Liga Amateur de Veracruz was a former football league in Mexico founded by local businessmen in the state of Veracruz, where clubs from the State of Veracruz played from 1908 to 1943.The league folded in 1943 when the Primera División de México the first professional league in Mexico was founded. Important clubs came out of this club such as Orizaba, Veracruz Sporting Club, Iberia de Córdoba, Iberia de Veracruz, and Moctezuma.

==History==

As early as 1894 clubs around the State of Veracruz were being founded and having friendly matches. The first clubs to be established in 1898 was Albinegros de Orizaba along with other clubs formed and sponsored by local factories. Most of the players who made up these clubs were workers and minors from the factories and mines around the city owned by Scottish and English men who had just arrived to the state. In 1915 an amateur league that would later be known as La Liga del Sur was established mainly due to the fact that the other closest league were Albinegros de Orizaba had taken part in 1902 winning the tournament that years was located in Mexico City.

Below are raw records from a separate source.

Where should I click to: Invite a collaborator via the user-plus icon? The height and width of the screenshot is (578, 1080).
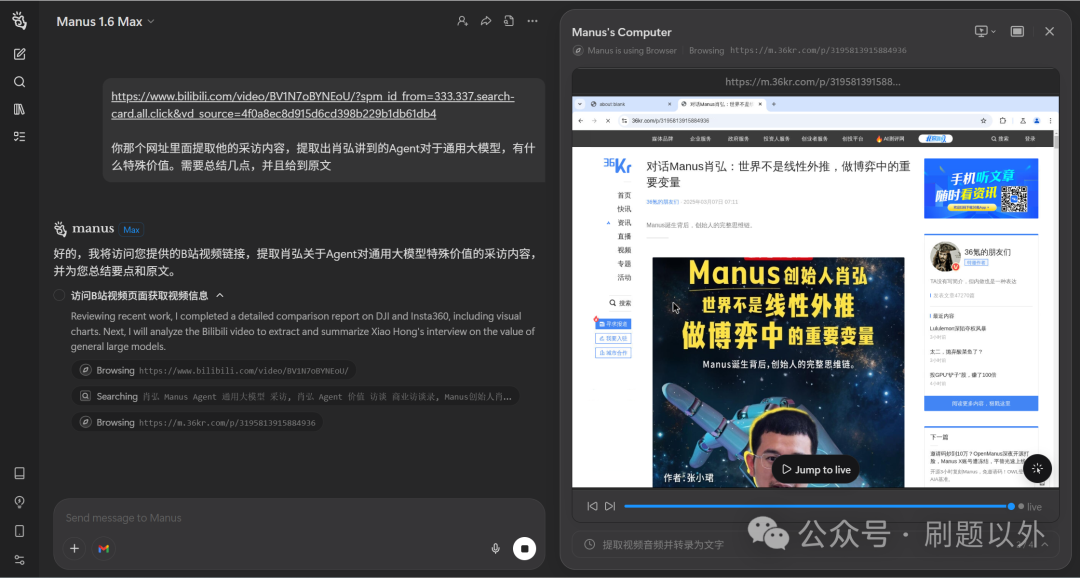(x=462, y=20)
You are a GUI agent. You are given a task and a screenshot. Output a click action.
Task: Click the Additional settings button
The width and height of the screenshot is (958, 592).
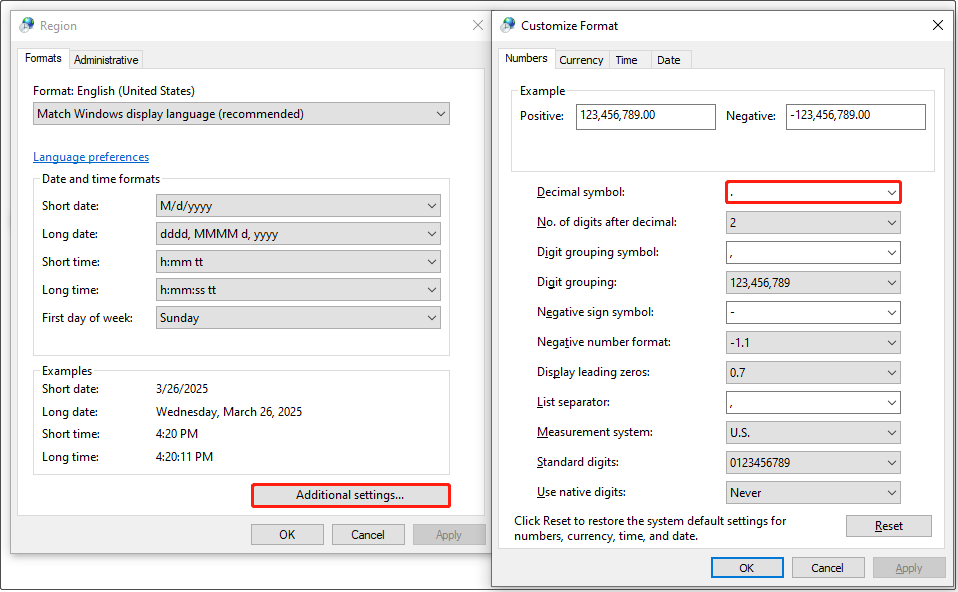(350, 495)
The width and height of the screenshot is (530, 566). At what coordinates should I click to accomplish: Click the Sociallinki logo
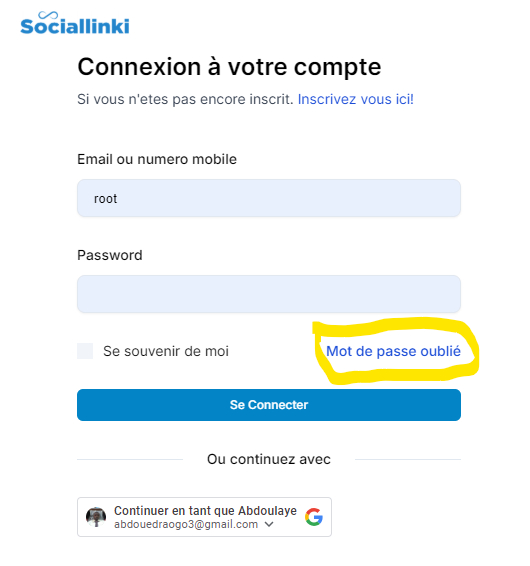tap(75, 23)
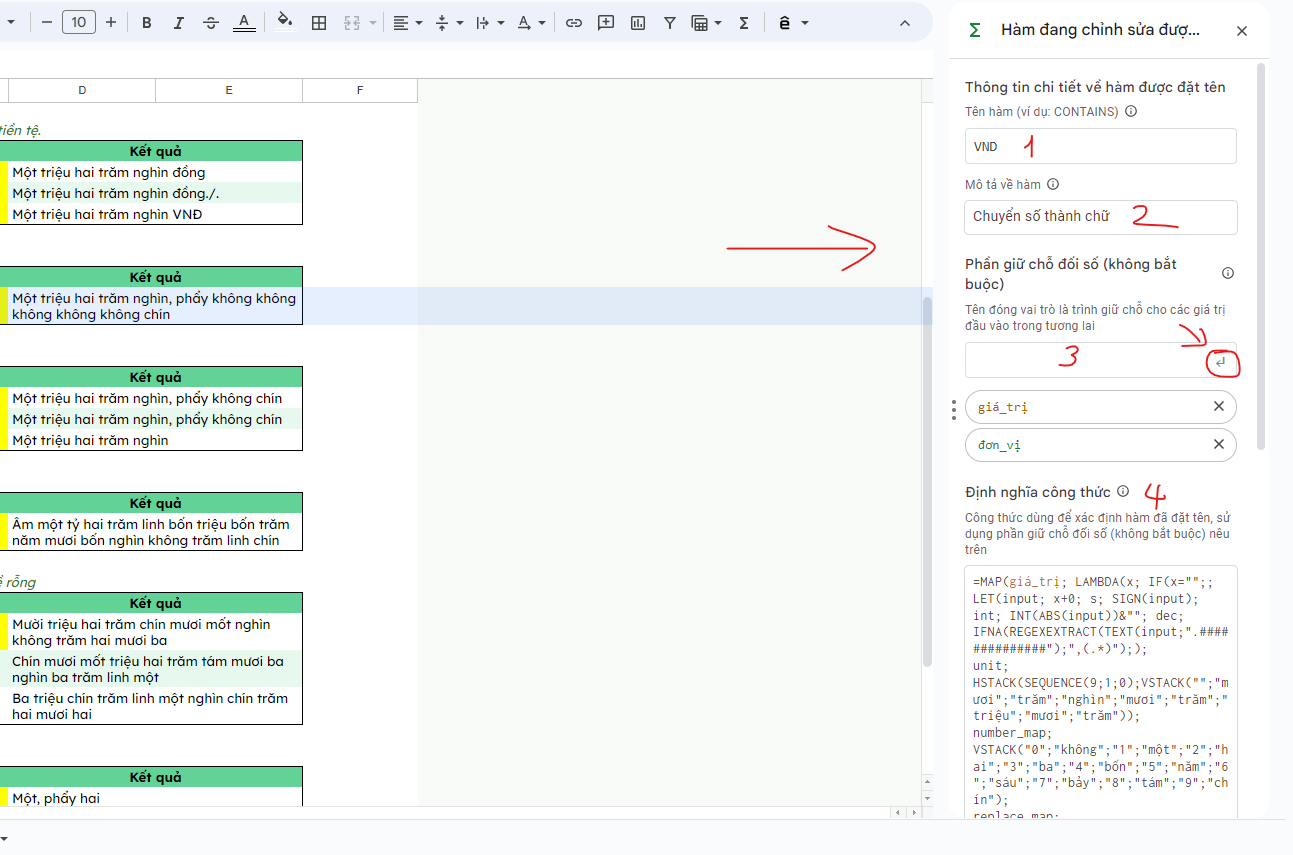The height and width of the screenshot is (855, 1293).
Task: Toggle bold formatting in the toolbar
Action: [147, 23]
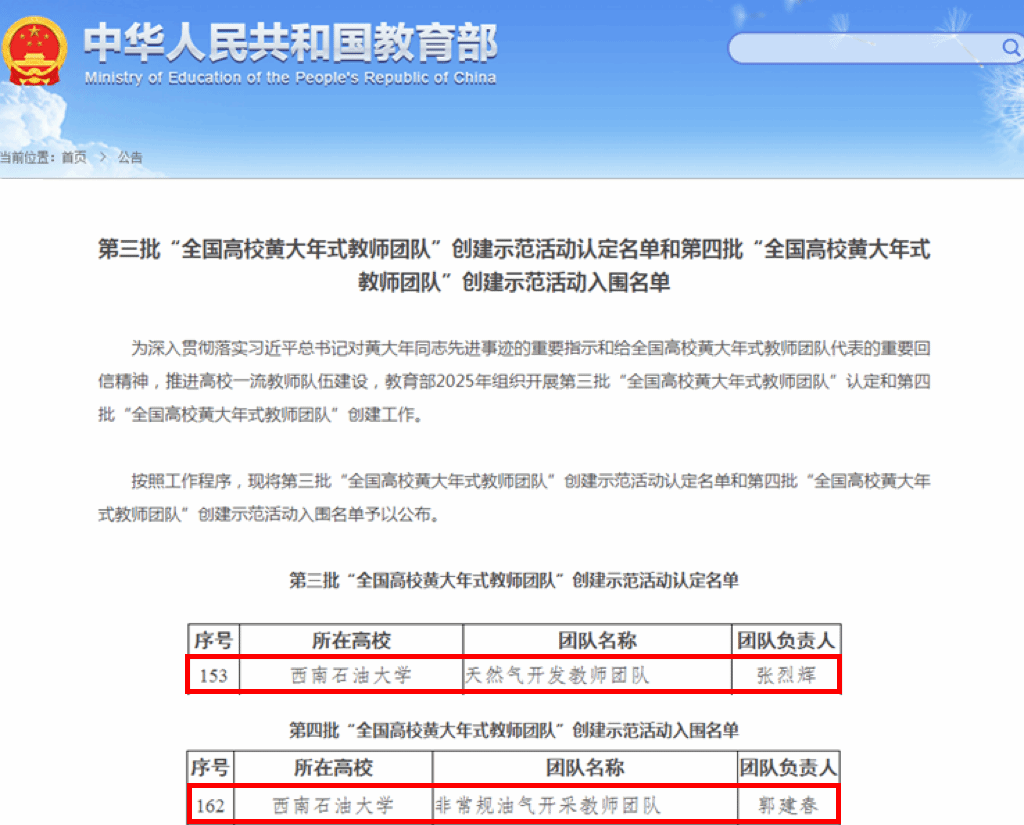Click the 第四批 入围名单 table caption
This screenshot has height=825, width=1024.
tap(513, 730)
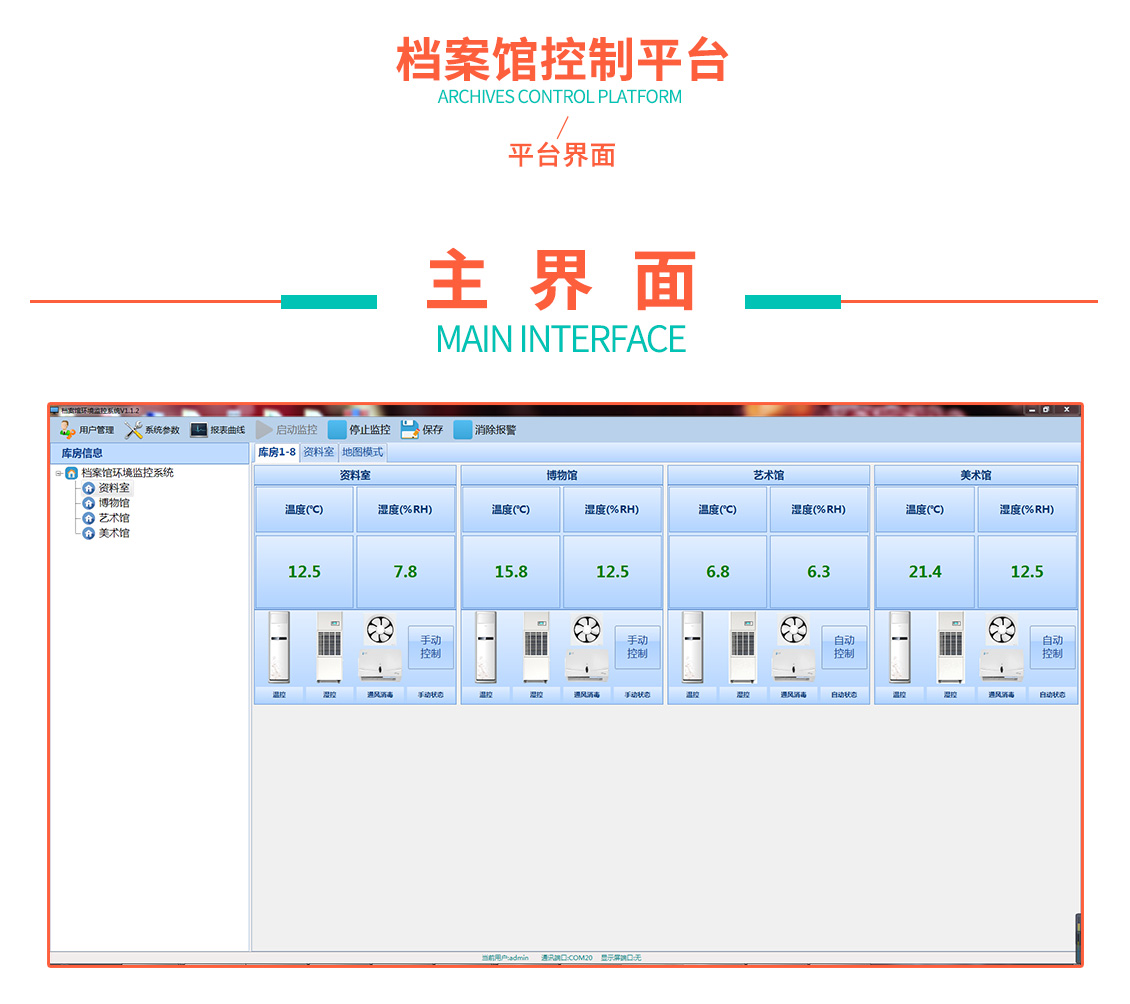Open 报表曲线 report curve icon
The height and width of the screenshot is (1004, 1130).
tap(199, 430)
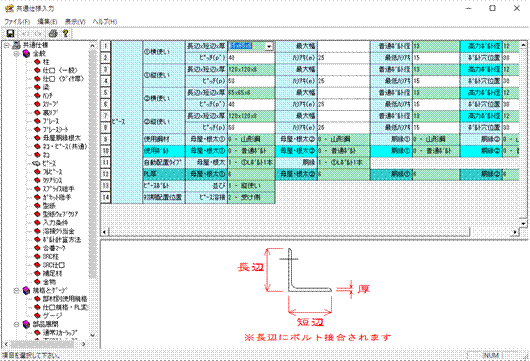Collapse the 共通仕様 root tree node
Image resolution: width=530 pixels, height=361 pixels.
point(6,45)
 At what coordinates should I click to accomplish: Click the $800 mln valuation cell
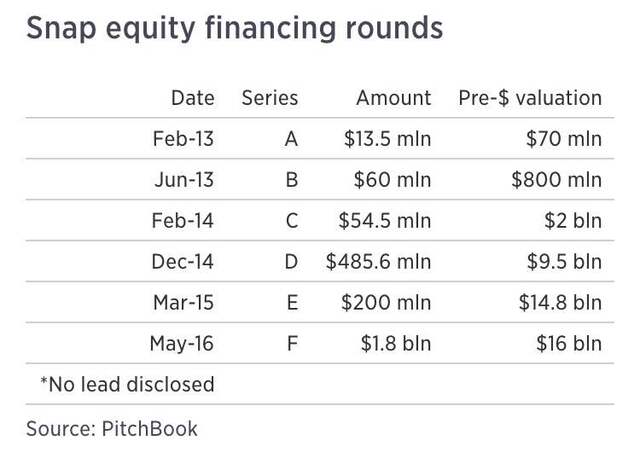tap(557, 180)
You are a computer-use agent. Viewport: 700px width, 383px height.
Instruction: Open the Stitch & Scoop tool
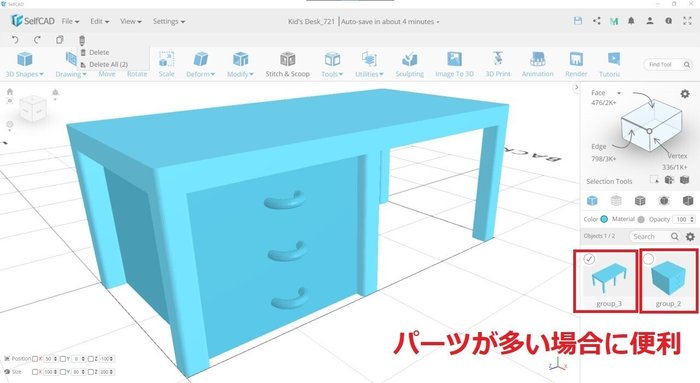tap(288, 65)
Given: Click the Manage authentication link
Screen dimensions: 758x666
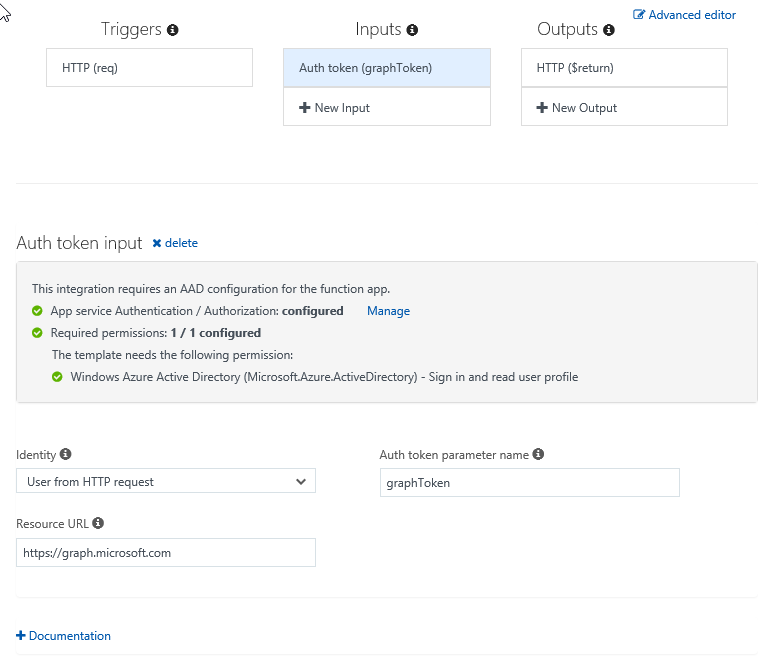Looking at the screenshot, I should point(388,311).
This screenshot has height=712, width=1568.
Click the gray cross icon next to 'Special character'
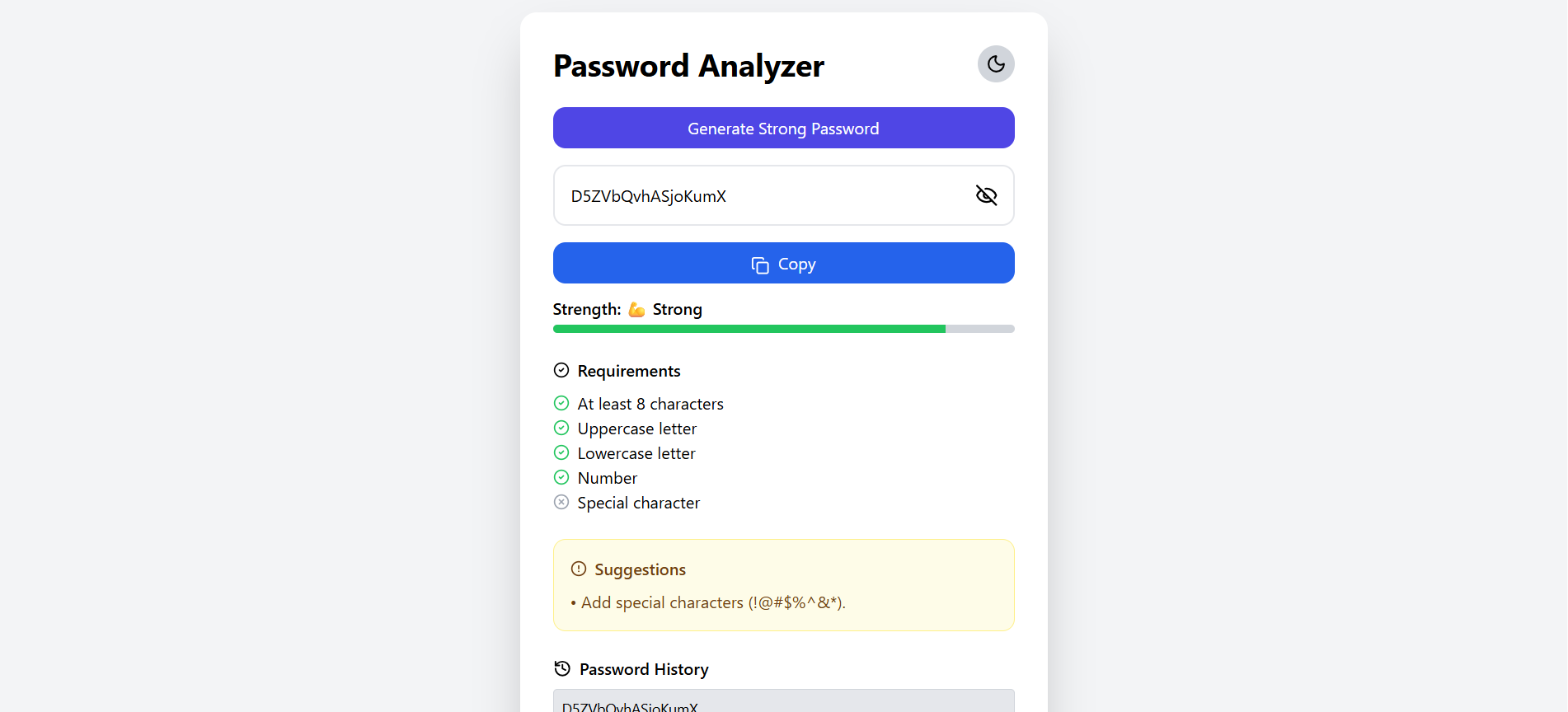click(x=561, y=502)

==Amateur Era Occidental League Champions (1908–1943)==

| Season | Champion |
| 1908–09 | N/A |
| 1909–10 | N/A |
| 1910–11 | N/A |
| 1911–12 | N/A |
| 1912–13 | N/A |
| 1913–14 | N/A |
| 1914–15 | Veracruz Sporting Club |
| 1915–16 | Veracruz Sporting Club |
| 1916–17 | Veracruz Sporting Club |
| 1917–18 | Iberia de Veracruz |
| 1918–19 | N/A |
| 1919–20 | Iberia de Veracruz |
| 1920–21 | N/A |
| 1921–22 | Iberia de Córdoba |
| 1922–23 | N/A |
| 1923–24 | Espana de Veracruz |
| 1924–25 | Veracruz Sporting Club |
| 1925–26 | Iberia de Córdoba |
| 1926–27 | Veracruz Sporting Club |
| 1927–28 | Veracruz Sporting Club |
| 1928–29 | Veracruz Sporting Club |
| 1929–30 | Veracruz Sporting Club |
| 1930–31 | Veracruz Sporting Club |
| 1931–32 | Iberia de Córdoba |
| 1932–33 | N/A |
| 1933–34 | N/A |
| 1934–35 | Unión Deportiva Río Blanco |
| 1935–36 | Espana de Veracruz |
| 1936–37 | C.I.D.O.S.A |
| 1937–38 | Moctezuma de Orizaba |
| 1938–39 | Veracruz Sporting Club |
| 1939–40 | C.I.D.O.S.A |
| 1940–41 | Veracruz Sporting Club |
| 1941–42 | Espana de Veracruz |
| 1942–43 | Veracruz Sporting Club |

==Champions Table==
The total championships by each club are summarized in the following chart.

| Team | Championships |
|---|---|
| Veracruz Sporting Club | 11 |
| Iberia de Veracruz | 5 |
| Iberia de Córdoba | 3 |
| C.I.D.O.S.A | 2 |
| Unión Deportiva Río Blanco | 1 |
| Moctezuma | 1 |

CIDOSA = Compañia Industrial de Orizaba, S.A.